Canción de protesta Los hermanos Joel y Ethan Coen no hacen películas malas (Quémese después de leerse es la excepción que confirma la regla). Es una realidad. Detrás de ese dato hay otro menos diáfano y es que cada tanto los Coen entregan algo distinto, una pieza singular que aglutina lo mejor de su filmografía al tiempo que los empuja a otros rumbos. A esa categoría pertenece Miller’s Crossing, quizá también The Man Who Wasn’t There y sin duda Inside Llewyn Davis, el film que ahora se estrena. La película cuenta unos días en la vida de Llewyn, un cantante folk, y está ambientada en el circuito bohemio de Greenwich Village, en 1961. Los fans del folk creerán que los Coen tienen algo para decir sobre la escena que vio nacer a Bob Dylan. Como en los casos arriba citados, el contexto no importa; es un pretexto para el melancólico derrotero de Llewyn, como fue la Ley Seca para Tom Reagan y la posguerra para Ed Crane. Llewyn tuvo un dúo prometedor; con la desaparición de su socio no sabe cómo venderse y la ausencia del otro (tanto él como el público lo perciben) lo acompaña como un karma. También lo acompaña un gato escurridizo, símbolo de cosas que perdió (como el sombrero de Reagan en Miller’s Crossing), y durante un viaje a Chicago (mini road movie dentro de la película) su compañía es un obeso representante de músicos de jazz que hace un stand up sentado y le lanza una maldición. Lo sustancioso está en sutilezas que pasan desapercibidas, cosas que cualquier director arruinaría en primer plano. Como el juego de claroscuros en la audiencia con un empresario, que alude a los autorretratos de Rembrandt, y luego con su padre y la alusión a Lucien Freud. Todo porque Inside Llewyn Davis anticipa un autorretrato y alude al álbum Another Side of Bob Dylan (y Llewyn es un nombre galés, como Dylan Thomas, inspiración de Bob y habitué del Village). Los Coen son grandes. En treinta años de trayectoria no hay tal cosa como “otro film de los Coen” porque cada tanto (uno lo espera) lo rutinario se vuelve mágico.

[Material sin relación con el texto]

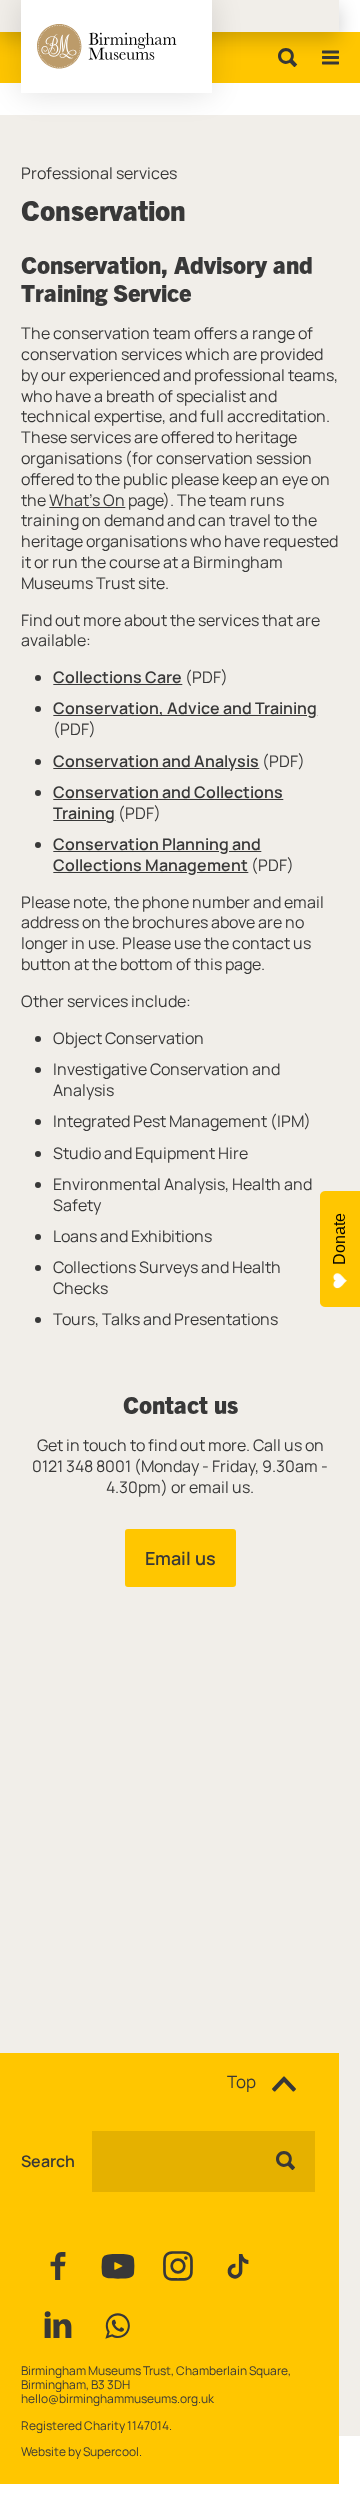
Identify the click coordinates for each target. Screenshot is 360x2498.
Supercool (111, 2451)
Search (48, 2161)
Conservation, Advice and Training (185, 708)
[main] (180, 1052)
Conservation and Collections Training (168, 802)
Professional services (99, 173)
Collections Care (117, 677)
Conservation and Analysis (156, 761)
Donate (339, 1239)
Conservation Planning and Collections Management (157, 854)
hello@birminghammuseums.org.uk (117, 2398)
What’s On (87, 500)
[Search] (283, 57)
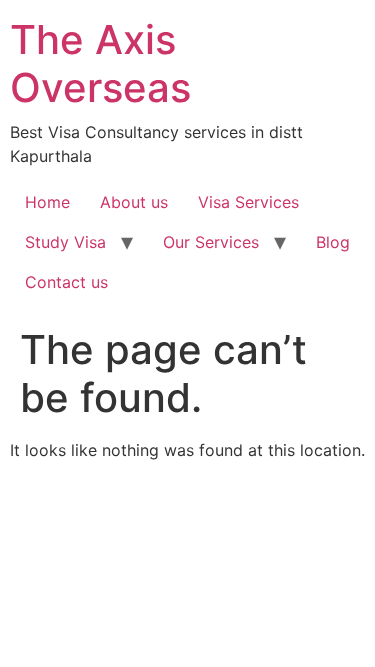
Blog (333, 242)
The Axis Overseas (100, 63)
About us (134, 202)
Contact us (66, 282)
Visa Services (248, 202)
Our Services (211, 242)
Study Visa (65, 242)
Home (47, 202)
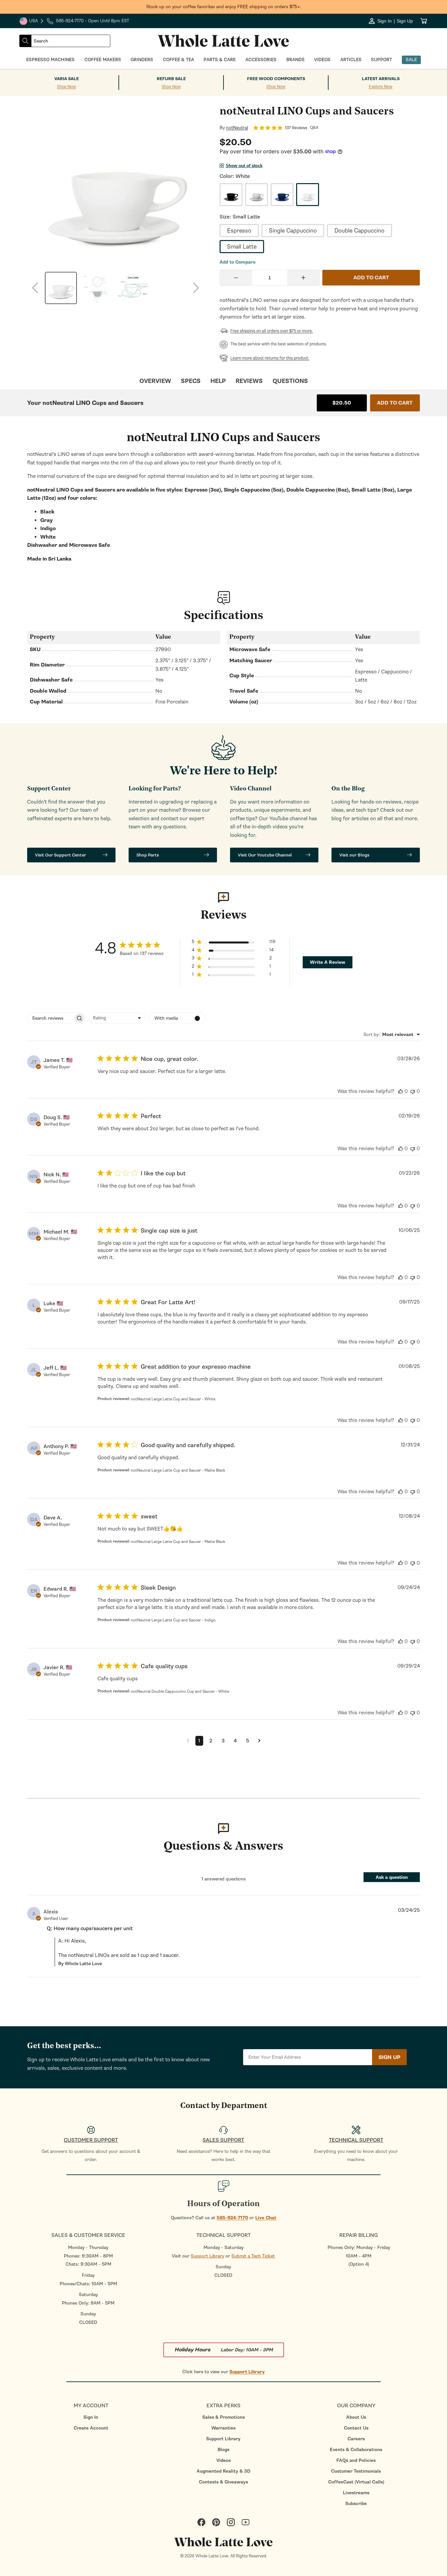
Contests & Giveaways (223, 2482)
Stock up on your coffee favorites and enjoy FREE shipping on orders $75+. (223, 6)
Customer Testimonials (356, 2471)
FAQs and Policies (356, 2460)
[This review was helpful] (400, 1091)
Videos (223, 2460)
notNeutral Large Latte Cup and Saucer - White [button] (173, 1399)
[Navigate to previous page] (188, 1741)
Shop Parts (147, 855)
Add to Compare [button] (238, 262)
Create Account (91, 2428)
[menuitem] (90, 2417)
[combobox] (70, 40)
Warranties (223, 2428)
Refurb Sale (171, 78)
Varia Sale (66, 78)
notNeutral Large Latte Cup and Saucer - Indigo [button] (173, 1620)
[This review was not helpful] (412, 1091)
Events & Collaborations (356, 2449)
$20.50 (341, 403)
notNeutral (237, 128)
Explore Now (380, 86)
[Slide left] (35, 288)
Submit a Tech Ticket (253, 2256)
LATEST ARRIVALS (381, 78)
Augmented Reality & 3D (223, 2471)
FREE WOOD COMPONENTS (276, 78)
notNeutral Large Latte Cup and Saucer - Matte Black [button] (178, 1470)
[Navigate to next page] (259, 1741)
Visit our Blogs (354, 855)
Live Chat (265, 2218)
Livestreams (356, 2493)
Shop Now (66, 86)
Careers (356, 2439)
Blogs (223, 2449)
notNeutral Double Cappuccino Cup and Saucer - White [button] (180, 1691)
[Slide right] (196, 288)
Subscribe (356, 2503)
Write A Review (327, 962)
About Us (356, 2417)
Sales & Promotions (223, 2417)
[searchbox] (50, 1018)
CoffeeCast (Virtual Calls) (356, 2482)
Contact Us (356, 2428)
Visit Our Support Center (60, 855)
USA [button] (31, 21)
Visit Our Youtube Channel (265, 855)
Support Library (207, 2256)
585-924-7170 (232, 2218)
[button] (233, 943)
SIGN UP (389, 2057)
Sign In (90, 2417)
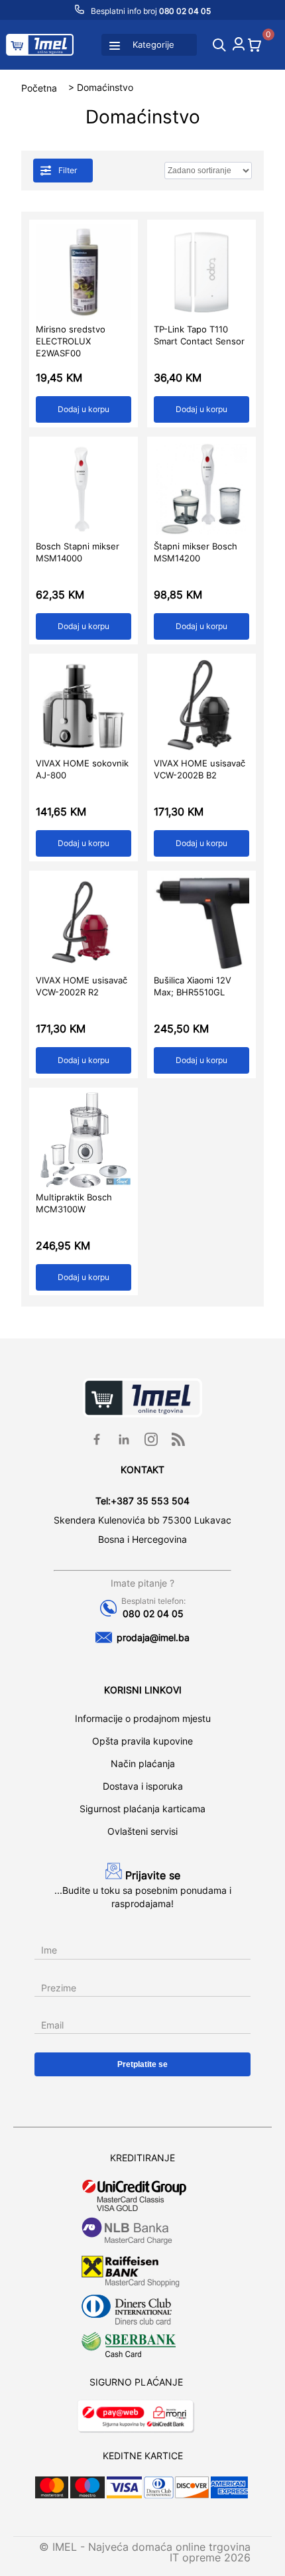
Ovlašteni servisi (142, 1831)
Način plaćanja (143, 1763)
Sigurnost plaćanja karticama (142, 1808)
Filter (68, 170)
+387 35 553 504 (150, 1500)
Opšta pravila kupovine (142, 1741)
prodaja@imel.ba (153, 1637)
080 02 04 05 (153, 1613)
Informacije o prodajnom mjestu (143, 1718)
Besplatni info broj (150, 11)
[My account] (239, 46)
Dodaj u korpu (83, 409)
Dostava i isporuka (143, 1786)
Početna (39, 87)
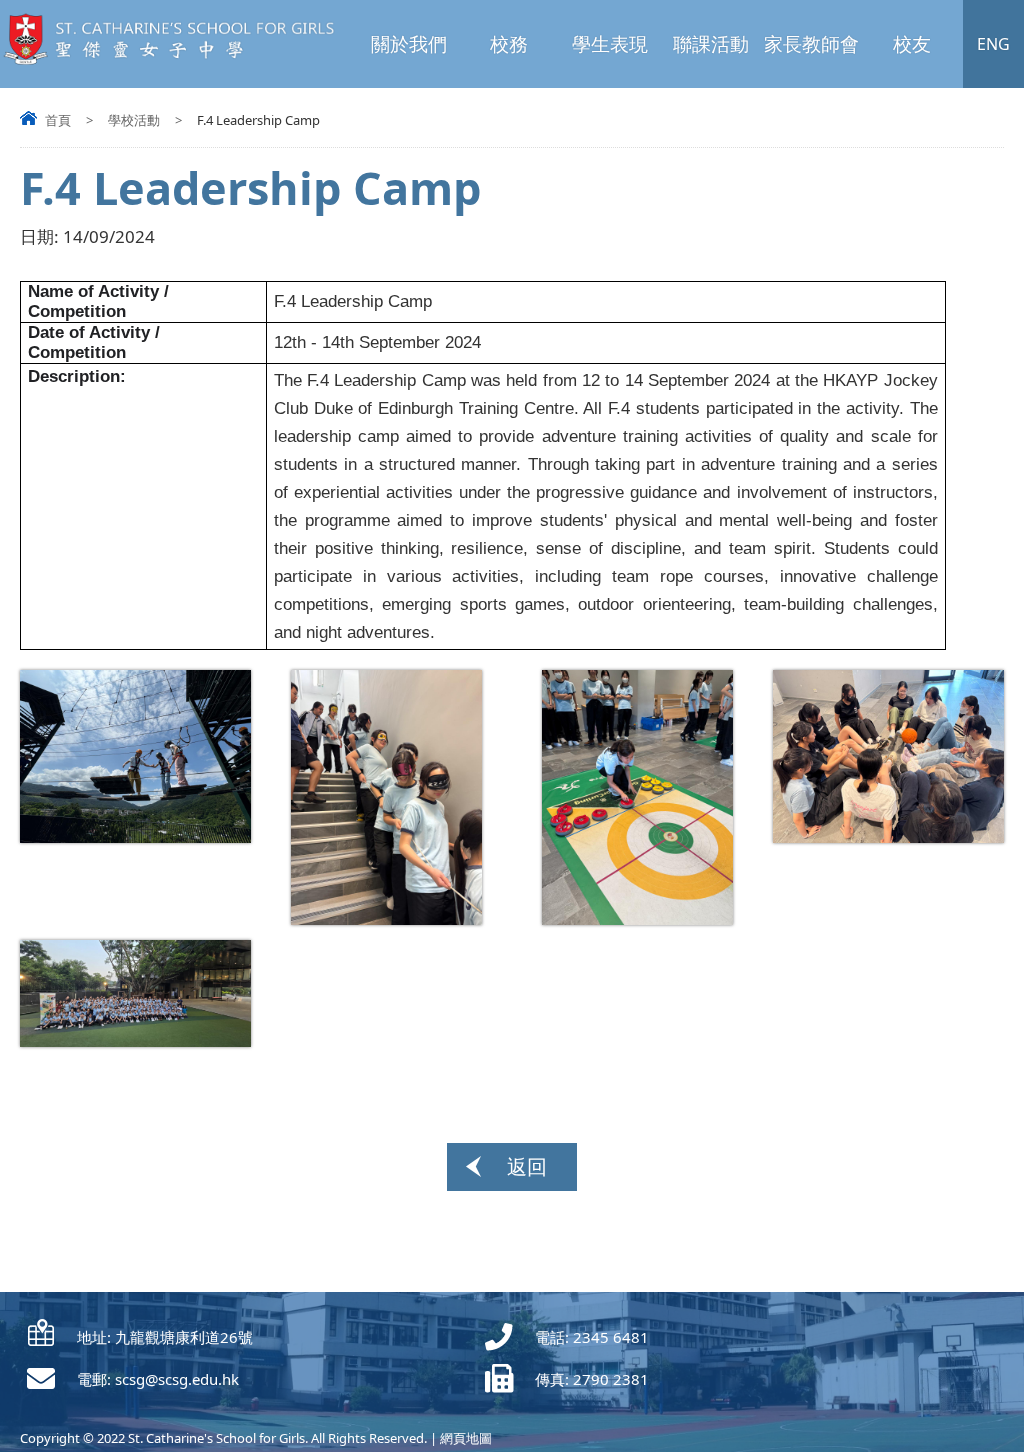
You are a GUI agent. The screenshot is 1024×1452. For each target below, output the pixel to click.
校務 (509, 44)
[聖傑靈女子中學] (176, 60)
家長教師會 (811, 44)
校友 (912, 44)
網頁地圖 (466, 1438)
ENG (993, 44)
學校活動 (134, 120)
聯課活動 (711, 44)
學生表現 (610, 44)
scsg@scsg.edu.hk (177, 1379)
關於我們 (409, 44)
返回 (527, 1166)
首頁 (58, 120)
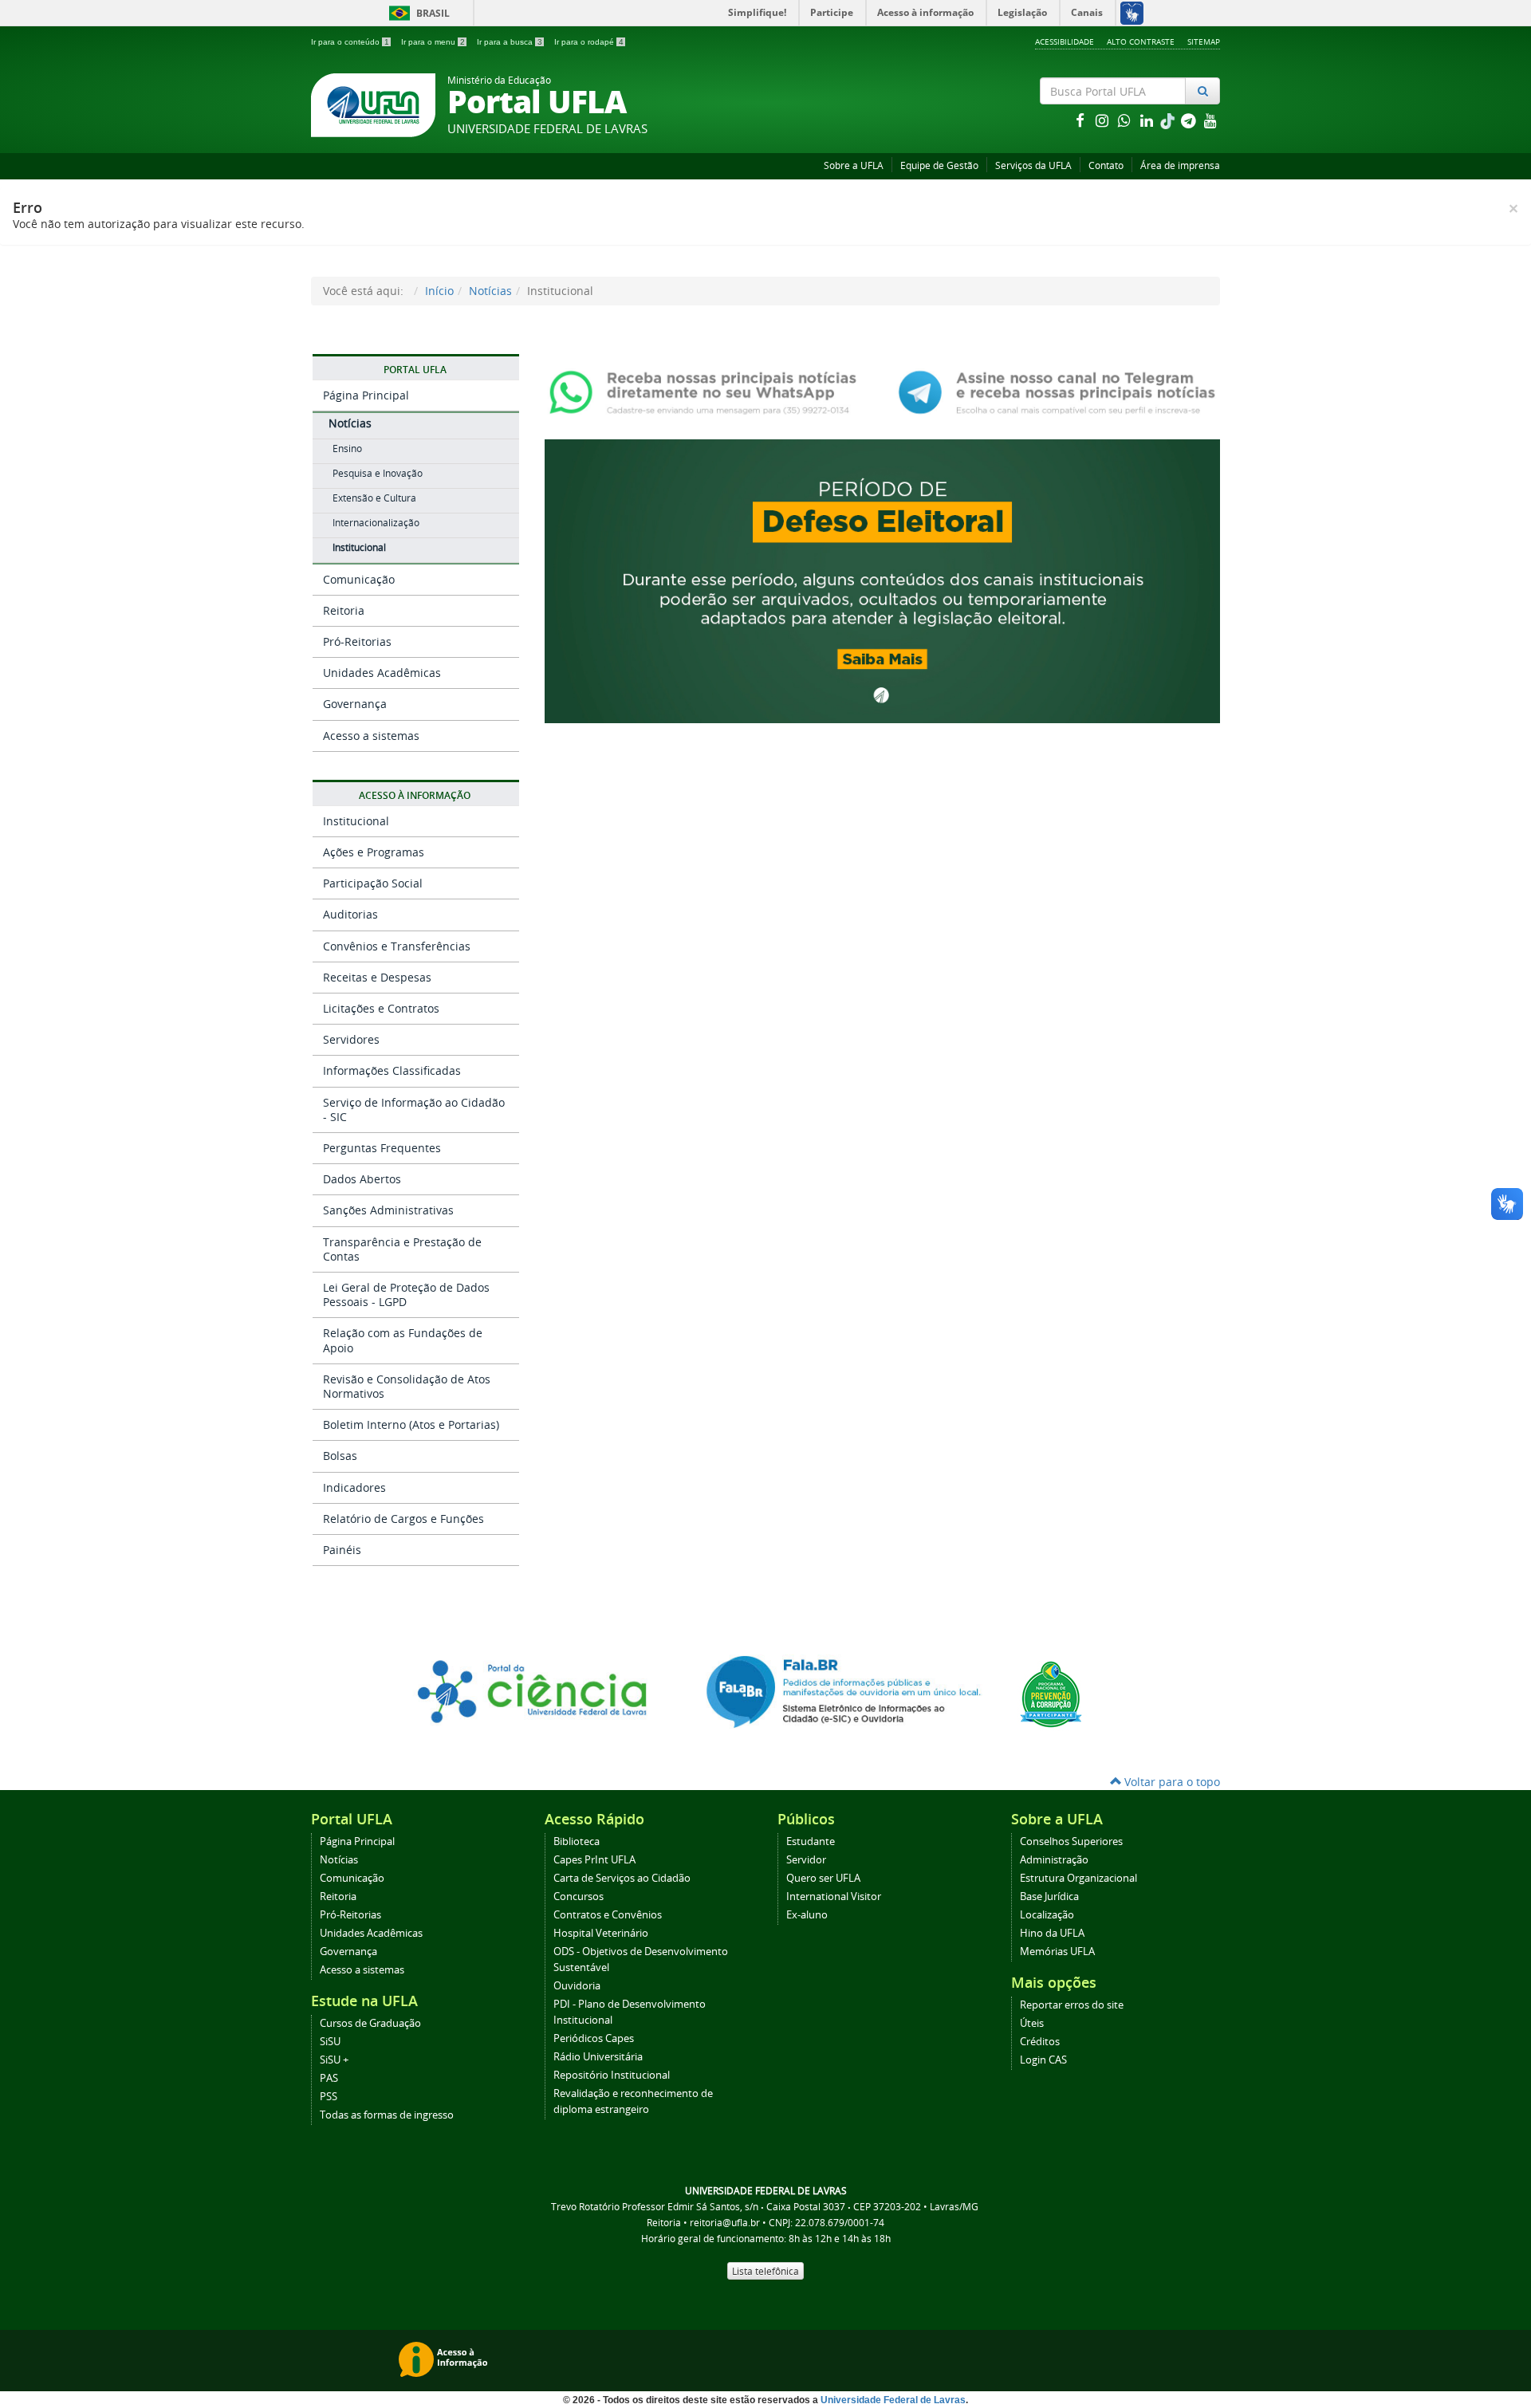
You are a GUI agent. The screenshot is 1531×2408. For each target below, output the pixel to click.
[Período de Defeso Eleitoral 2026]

Tarea para el hogar François Ozon (La piscina, 8 mujeres, Sobre la arena) se lanza de lleno en el suspenso psicológico estilo Chabrol y entrega un film atrapante pero con insoslayables fisuras. Germain, un profesor de literatura, encuentra fascinación en un avanzado estudiante llamado Claude Garcia (Ernst Umhauer); sus trabajos literarios parecen capítulos de una novela folletinesca que ocurre en la vida real. Enseguida la sospecha de Germain (personificado con solidez por Fabrice Luchini) se confirma: Garcia retrata la vida familiar de su compañero de banco; en cada entrega cuenta cómo gana la confianza de Rapha Artole y su padre, hasta culminar con el acoso de Esther, la madre (Emmanuelle Seigner). Con morbo, Germain anima el experimento de Claude (atinadamente representado en Umhauer y su sonrisa, dos pasos más allá del Demian de La profecía) y en algún momento la diablura golpea a la puerta de su propia casa. Pese a las buenas actuaciones y a las complejidades del guión, Ozon complica la trama con diálogos en off y más escenas de las necesarias. Ozon no será Chabrol, pero el intento es válido.